Now with 43 employees after nearly two years in business, Pitts said Trade Roots is strong thanks to its team: “The joke about full vertical is that it’s three licenses but it’s really running six businesses. … It’s a lot to do, and it’s really about getting everyone and every department united and to buy into the same vision, the same goal.”

Pictured: Spec Ops by Trade Roots

He continued, “Our brand really starts with our employees. It starts when they go home at the end of the day, when they talk to their loved ones, when they talk to their friends, when they go out and have drinks with their friends, and when they’re conversing about how work is. What they say about the company and their employees is your brand.”

And then there are the differentiators. Besides the beautiful glass window, Giannone said they “sell about 300% more tinctures than the state average,” accounting for “a little over 3% of gross sales.” And concentrates, “which are about 6.2% of sales statewide, we’re about 13%.”

Putting their manufacturing license to work, a significant part of the Trade Roots business involves producing distillate and dabs—with their own flower, as well as with product from various partners.
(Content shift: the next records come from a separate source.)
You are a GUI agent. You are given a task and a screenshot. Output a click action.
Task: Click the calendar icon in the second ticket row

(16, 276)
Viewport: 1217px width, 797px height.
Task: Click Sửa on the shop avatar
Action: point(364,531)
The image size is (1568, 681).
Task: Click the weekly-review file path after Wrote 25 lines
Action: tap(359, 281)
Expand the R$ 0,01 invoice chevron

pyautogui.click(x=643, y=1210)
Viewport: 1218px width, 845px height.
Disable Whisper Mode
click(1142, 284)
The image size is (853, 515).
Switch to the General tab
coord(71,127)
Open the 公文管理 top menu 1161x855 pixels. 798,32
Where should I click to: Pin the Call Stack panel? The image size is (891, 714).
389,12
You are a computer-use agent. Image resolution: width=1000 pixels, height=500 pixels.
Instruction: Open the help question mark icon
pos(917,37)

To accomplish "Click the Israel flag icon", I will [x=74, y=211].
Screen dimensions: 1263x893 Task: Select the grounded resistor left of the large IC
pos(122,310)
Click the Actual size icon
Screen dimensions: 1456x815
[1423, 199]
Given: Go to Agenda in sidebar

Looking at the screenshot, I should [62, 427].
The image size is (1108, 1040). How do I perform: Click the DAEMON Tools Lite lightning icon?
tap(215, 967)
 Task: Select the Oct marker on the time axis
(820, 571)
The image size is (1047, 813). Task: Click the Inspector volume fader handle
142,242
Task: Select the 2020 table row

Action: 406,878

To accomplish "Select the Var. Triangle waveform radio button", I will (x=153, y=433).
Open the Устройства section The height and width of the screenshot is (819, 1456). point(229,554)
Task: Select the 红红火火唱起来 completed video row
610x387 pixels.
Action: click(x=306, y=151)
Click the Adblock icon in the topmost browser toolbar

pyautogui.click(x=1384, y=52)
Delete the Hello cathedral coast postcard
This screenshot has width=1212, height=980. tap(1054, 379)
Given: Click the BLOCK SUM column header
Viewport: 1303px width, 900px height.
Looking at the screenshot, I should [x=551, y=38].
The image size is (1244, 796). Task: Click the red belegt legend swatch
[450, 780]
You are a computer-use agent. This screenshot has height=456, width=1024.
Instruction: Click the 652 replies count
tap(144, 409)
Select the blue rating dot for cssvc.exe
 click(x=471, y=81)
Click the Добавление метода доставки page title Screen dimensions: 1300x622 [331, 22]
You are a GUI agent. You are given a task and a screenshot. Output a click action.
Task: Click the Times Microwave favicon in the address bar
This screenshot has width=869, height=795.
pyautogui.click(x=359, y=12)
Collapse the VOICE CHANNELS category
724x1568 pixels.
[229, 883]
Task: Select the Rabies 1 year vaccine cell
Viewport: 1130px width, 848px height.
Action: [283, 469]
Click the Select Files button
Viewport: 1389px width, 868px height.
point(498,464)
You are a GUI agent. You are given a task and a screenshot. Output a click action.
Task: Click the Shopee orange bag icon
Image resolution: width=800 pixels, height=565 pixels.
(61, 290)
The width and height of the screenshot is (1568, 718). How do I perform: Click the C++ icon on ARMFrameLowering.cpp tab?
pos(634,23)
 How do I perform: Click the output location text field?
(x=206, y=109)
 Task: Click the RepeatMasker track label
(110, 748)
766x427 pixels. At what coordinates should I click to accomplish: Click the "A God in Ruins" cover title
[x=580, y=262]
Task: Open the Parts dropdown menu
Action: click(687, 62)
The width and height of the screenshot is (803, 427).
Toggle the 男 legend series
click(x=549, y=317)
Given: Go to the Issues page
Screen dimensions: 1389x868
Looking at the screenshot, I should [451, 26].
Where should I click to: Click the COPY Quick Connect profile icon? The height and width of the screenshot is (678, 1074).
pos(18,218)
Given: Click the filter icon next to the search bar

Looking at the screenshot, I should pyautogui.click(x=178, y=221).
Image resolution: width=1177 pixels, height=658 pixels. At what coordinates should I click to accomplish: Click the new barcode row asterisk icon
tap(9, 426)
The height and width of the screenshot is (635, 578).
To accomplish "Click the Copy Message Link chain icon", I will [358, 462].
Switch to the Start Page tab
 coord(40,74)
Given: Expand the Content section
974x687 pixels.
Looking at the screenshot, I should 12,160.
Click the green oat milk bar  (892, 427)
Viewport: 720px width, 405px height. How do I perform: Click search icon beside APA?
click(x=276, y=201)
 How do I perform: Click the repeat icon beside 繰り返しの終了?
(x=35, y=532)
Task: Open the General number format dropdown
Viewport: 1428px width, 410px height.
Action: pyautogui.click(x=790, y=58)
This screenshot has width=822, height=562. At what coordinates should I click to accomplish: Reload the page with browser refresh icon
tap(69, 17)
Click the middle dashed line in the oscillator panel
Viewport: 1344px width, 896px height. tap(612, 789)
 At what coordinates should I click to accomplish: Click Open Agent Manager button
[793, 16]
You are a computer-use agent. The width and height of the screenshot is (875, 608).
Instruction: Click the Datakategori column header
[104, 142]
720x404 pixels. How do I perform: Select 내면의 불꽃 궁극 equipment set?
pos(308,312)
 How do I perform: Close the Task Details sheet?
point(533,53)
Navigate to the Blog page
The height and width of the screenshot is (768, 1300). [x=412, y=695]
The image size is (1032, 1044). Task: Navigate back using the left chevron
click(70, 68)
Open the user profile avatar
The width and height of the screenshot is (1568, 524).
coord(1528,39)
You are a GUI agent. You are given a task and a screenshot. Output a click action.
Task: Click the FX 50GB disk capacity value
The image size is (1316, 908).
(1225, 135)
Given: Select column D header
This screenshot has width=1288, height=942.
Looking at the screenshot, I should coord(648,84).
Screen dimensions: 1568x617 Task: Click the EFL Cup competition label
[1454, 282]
Many of their partnerships are co-branded collaborations that they boast about in marketing materials and consumer companions; a gram of mesmerizing Truffle Cake cured resin we picked up came with a booklet noting their friends from Impressed who grew the raw material.

“For everything we carry, there’s a story behind why we carry it,” Pitts said. “We’ve done collaborations with Impressed, Lazy River, Green Meadows, Good Chemistry, and GreenCare Collective. The collaborations are really where we have a lot of fun.”

Looking through the glass and in their vault at all their bonkers flower—Trilla, Georgia Pie, a special Spec Ops that they only sell at their own store—it’s clear there is a lot more fun to be had.

“It’s awesome to do this in my hometown.” For a local who was caught slinging and locked up for doing the same thing he is doing with a license now, Pitts said “it’s a blessing.”

“The D.A.R.E. officer for my school growing up, who was the police chief at the time, came through and did a tour with all the other police officers when we first opened. It was a surreal moment to say the least.”